President Andrés Manuel López Obrador this week picked an unusual cause with which to burnish his nationalist credentials: America’s taste for Mexican beer.
Mexico’s leader demanded a halt to brewing in the country’s drought-stricken north, blasting the business model of making alcoholic drinks with water drawn from dwindling aquifers to slake thirsts on the other side of the US-Mexico border.
He called on brewers to produce their beer in the water-rich south and offered “total support” for those doing so. “This is not to say we’ll not produce any more beer, it’s to say that beer will not be produced in the north,” López Obrador said on Monday.
Mexico has become one of the world’s biggest beer exporters over the past decade thanks to the popularity of brands such as Corona, Modelo and Dos Equis. The country exported almost $5bn worth of beer in 2019, according to state statistics agency INEGI, about 94 per cent of it to US.
However, northern Mexico, which is home to a host of large breweries operated by Constellation Brands, AB InBev and Heineken among others, is gripped by one of the most severe droughts in recent memory.

## Given data
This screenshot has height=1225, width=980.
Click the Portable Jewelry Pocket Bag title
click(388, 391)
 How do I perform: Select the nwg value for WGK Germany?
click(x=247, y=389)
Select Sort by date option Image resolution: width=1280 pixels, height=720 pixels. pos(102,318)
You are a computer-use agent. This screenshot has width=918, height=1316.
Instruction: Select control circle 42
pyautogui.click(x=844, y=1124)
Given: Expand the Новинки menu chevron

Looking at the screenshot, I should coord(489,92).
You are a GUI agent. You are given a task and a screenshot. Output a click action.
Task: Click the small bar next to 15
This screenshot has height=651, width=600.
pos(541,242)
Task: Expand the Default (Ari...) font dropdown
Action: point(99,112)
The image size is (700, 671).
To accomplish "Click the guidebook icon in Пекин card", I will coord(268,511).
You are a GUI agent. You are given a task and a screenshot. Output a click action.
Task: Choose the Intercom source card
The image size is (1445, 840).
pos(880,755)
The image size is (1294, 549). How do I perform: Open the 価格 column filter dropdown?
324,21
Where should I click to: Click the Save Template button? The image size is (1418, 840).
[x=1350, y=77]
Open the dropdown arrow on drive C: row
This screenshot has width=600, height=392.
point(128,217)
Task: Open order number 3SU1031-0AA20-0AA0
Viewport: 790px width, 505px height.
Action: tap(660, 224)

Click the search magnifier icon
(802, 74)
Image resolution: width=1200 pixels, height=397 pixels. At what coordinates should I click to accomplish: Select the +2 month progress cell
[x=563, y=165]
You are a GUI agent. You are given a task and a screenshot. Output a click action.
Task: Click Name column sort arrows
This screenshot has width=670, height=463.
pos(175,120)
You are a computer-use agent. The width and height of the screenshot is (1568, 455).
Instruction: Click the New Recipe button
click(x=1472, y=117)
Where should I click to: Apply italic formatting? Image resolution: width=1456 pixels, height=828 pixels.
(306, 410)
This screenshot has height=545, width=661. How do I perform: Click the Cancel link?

## Complete the following
1. In the text on Mexican beer, about what share of Mexico's 2019 beer exports went to the US?
2. Translate this sentence from the text on Mexican beer into Spanish: "He called on brewers to produce their beer in the water-rich south and offered “total support” for those doing so."
3. Reproduce the passage of the Mexican beer text from "Mexico’s leader demanded" to "the US-Mexico border.", word for word.

## Answers to the exercise
1. About 94 percent.

2. Instó a los cerveceros a producir su cerveza en el sur, rico en agua, y ofreció «apoyo total» a quienes lo hicieran.

3.
Mexico’s leader demanded a halt to brewing in the country’s drought-stricken north, blasting the business model of making alcoholic drinks with water drawn from dwindling aquifers to slake thirsts on the other side of the US-Mexico border.